• _Exercise directions_
Go through the entries below and tally the lines containing the string "light"; report only the tally.

Dataset entries
--- START ---

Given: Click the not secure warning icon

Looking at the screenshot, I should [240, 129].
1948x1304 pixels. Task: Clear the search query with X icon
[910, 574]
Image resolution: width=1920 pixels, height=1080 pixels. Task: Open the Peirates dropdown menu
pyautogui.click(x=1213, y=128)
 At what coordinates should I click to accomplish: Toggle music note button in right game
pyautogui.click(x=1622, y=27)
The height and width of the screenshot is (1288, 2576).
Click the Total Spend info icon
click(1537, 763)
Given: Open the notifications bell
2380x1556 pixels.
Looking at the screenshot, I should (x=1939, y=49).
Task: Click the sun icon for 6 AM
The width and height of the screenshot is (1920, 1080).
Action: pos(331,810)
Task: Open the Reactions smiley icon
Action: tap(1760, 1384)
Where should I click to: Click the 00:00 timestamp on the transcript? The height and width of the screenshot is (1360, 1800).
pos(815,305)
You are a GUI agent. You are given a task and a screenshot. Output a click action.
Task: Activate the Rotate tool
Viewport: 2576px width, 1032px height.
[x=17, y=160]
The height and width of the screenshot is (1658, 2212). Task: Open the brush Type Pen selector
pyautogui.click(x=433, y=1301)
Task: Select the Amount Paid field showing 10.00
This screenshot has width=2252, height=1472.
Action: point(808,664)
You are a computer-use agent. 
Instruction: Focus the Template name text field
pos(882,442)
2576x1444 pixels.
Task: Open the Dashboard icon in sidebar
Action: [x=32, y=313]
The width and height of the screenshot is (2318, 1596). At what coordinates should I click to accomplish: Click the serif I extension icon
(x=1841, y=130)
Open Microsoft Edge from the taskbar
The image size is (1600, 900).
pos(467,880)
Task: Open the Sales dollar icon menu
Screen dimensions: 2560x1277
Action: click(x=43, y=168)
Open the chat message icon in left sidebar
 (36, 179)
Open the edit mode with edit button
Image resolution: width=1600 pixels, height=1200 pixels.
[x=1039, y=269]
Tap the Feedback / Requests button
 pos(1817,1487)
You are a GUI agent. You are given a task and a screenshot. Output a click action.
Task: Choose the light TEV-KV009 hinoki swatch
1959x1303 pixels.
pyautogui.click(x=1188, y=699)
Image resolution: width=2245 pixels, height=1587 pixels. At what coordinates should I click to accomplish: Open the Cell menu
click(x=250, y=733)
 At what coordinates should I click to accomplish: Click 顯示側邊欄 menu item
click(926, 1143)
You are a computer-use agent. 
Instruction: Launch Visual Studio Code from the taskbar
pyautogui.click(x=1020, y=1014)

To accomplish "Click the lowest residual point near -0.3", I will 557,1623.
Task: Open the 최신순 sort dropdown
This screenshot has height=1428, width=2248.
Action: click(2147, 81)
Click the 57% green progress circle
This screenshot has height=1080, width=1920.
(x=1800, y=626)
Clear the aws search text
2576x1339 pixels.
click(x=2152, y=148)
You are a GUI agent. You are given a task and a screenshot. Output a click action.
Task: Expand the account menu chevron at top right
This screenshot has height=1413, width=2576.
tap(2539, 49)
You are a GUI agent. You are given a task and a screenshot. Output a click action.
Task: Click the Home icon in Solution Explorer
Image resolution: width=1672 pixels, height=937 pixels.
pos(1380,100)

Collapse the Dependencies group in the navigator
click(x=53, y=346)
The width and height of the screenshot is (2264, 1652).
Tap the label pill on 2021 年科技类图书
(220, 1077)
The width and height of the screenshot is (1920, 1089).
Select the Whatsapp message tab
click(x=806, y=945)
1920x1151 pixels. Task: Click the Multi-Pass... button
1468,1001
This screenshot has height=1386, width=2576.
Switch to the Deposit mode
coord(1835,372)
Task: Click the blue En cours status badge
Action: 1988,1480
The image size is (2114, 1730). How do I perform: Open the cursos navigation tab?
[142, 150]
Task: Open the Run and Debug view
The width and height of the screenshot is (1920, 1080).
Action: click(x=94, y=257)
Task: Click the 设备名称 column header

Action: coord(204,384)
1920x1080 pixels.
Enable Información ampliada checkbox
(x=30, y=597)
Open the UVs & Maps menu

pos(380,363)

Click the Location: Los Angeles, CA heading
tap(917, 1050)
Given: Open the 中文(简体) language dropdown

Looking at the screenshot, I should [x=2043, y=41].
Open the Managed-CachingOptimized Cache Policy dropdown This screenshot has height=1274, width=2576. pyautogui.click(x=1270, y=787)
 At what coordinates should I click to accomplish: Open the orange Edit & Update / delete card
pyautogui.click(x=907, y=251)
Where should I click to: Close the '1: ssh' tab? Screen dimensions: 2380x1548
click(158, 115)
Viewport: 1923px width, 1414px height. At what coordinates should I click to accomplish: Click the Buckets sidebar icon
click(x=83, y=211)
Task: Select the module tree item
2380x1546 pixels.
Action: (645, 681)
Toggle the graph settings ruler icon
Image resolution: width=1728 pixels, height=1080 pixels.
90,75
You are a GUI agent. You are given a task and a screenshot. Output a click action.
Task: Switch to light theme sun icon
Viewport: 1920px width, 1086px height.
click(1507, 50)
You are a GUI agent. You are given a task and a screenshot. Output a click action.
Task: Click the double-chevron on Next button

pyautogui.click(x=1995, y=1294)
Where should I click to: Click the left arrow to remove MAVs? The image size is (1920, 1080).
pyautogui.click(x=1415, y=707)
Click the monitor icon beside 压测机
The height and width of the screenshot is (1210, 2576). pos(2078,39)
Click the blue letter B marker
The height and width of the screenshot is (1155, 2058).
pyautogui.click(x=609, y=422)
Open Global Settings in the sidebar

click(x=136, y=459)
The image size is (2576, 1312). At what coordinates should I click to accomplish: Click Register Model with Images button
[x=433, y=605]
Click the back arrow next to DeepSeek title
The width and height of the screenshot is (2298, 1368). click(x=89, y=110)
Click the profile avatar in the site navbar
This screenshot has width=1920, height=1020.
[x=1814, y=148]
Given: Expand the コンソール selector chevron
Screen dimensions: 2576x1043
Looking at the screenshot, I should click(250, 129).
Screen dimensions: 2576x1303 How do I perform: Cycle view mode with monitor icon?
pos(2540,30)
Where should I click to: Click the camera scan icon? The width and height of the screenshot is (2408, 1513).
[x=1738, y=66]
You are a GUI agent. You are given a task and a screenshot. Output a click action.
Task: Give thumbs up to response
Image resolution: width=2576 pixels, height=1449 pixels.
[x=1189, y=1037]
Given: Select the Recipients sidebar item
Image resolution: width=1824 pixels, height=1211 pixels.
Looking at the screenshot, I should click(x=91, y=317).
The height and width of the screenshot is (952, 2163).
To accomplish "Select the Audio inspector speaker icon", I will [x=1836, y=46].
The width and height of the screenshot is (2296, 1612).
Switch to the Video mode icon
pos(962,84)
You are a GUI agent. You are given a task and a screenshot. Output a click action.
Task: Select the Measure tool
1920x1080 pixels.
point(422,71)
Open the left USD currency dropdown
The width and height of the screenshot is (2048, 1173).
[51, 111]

--- END ---

• _Written reply_
2